At the moment we don’t account for our emissions from managed forests’’ or the logging of native forests. Tillack said that “the proposed CPRS scheme aims to include forests in 2010. This could result in economic incentives for big companies to plant plantations for carbon credits and log native forests for ongoing woodchips exports and wood products. Hence most environment groups do not want forests included in the CPRS, and have asked the government to ensure that the protection of forests is a complimentary measure, and part of a suite of measures to solve the climate change problem.”
{The Burning Season} plugs a website called
Ten Things You Can Do’’, which claims that sustainability and abundance can ``co-exist’’ and “the businessman and the environmentalist can join forces”. It promotes many actions related to changing our own lifestyles or donating money, such as using your car less, choosing energy efficient appliances, reducing meat consumption and donating to various rainforest conservation or orangutan protection schemes. Fortunately, it also promotes broader action such as becoming “a visionary leader in your community”, checking out the Australian Conservation Foundation Green Collar Jobs website, signing Greenpeace’s petition for a 100% renewable energy future, encouraging school tree-planting schemes, taking part in debates around the Copenhagen UN Climate Change Conference and joining the Australian Youth Climate Coalition.
System change
However throughout the film it promotes the idea that one person can make a difference. The idea of collective political action is not even hinted at. Of course, it is true that one person can achieve a great deal, but faced with the biggest global crisis in history, what we need most of all is system change.
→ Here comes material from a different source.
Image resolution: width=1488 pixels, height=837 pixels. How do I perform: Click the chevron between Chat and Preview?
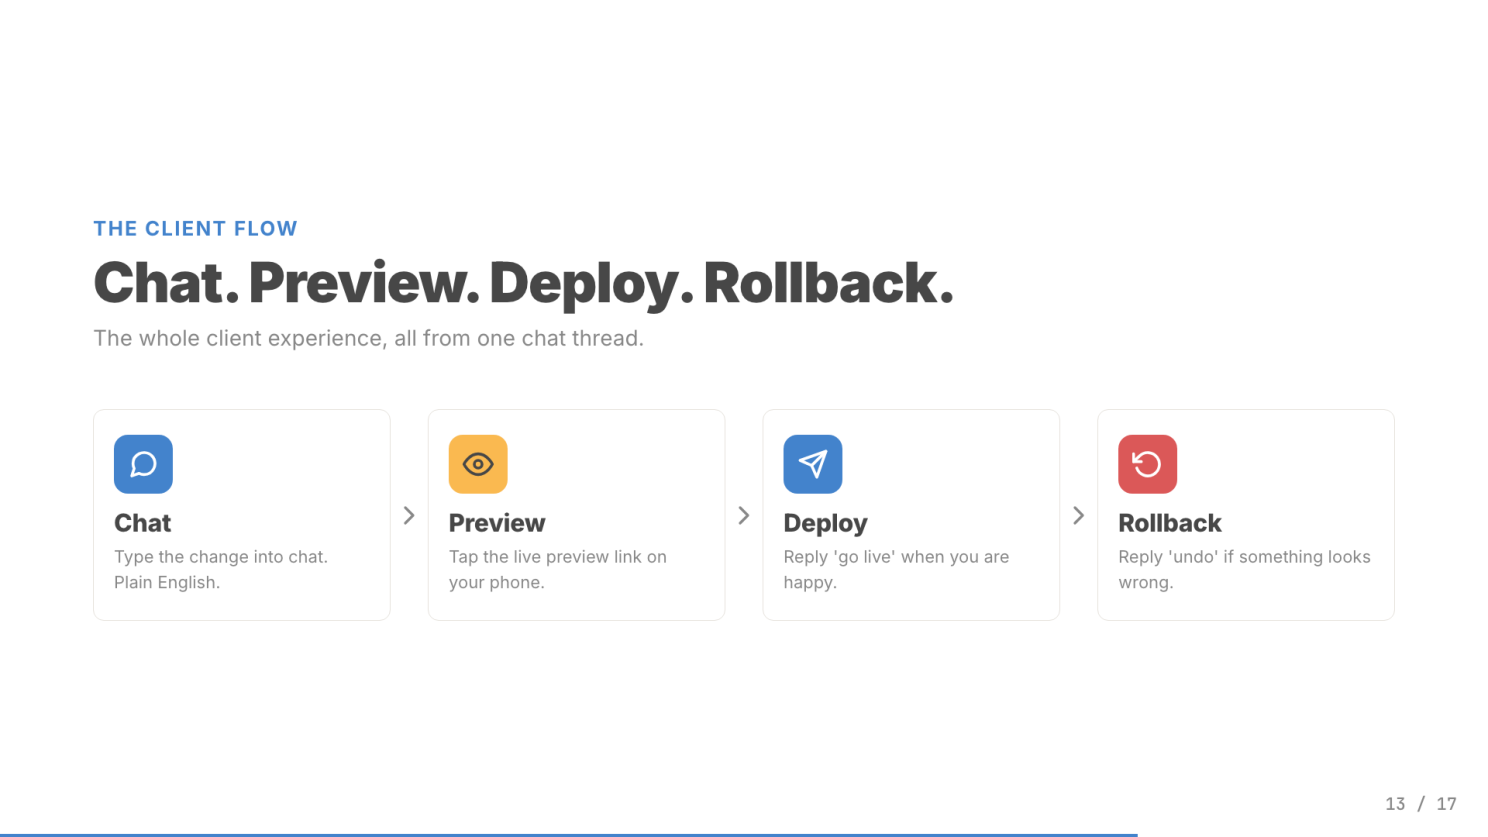[x=409, y=515]
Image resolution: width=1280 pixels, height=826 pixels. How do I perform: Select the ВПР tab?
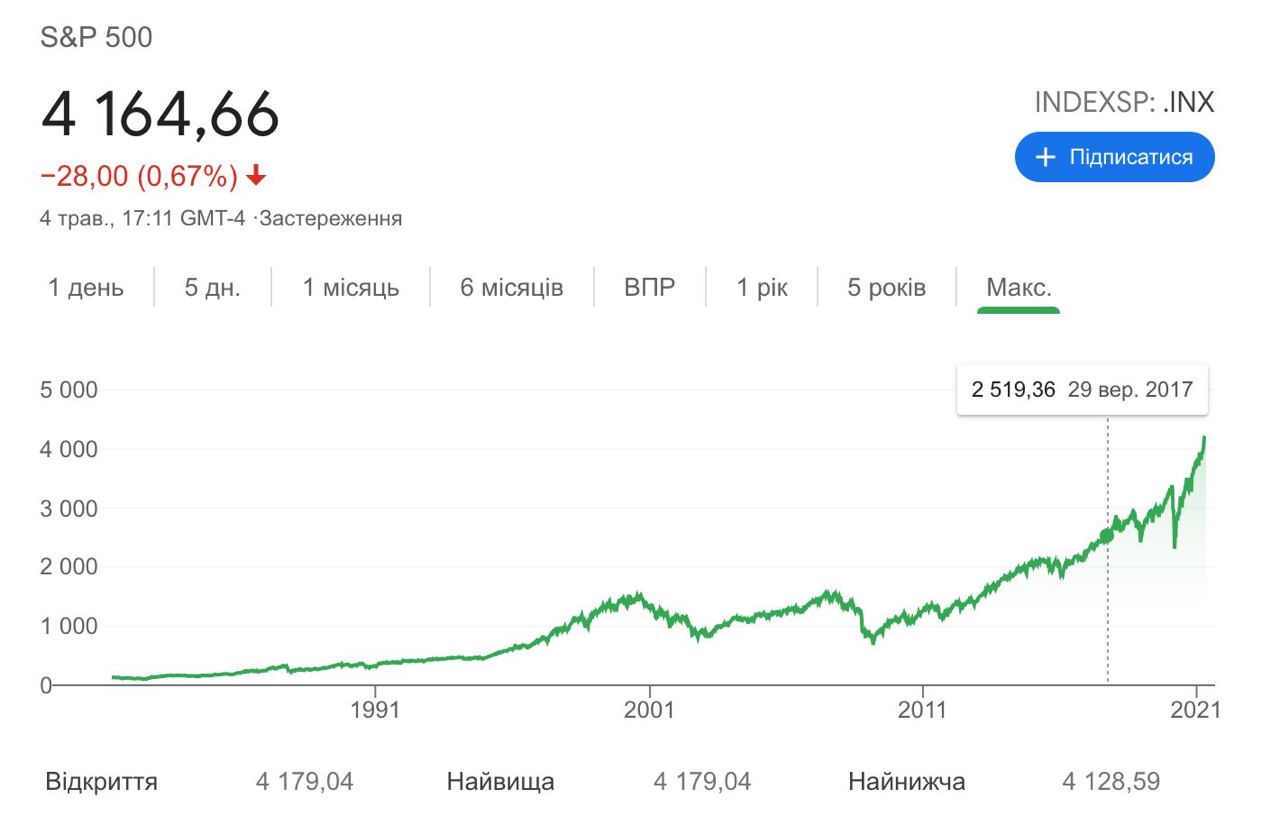pos(650,288)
We need to change how things are produced (especially electricity), how people travel from A to B, how food is grown and how our natural resources are used.
Powerful corporate interests currently have a lot of influence over these things, meaning that we need to use the untapped power we all have when we join together – people’s power — to plot our path towards a new sustainable society and to push our governments to act. Discussing and debating the issues presented by The Burning Season could be a helpful step along this path.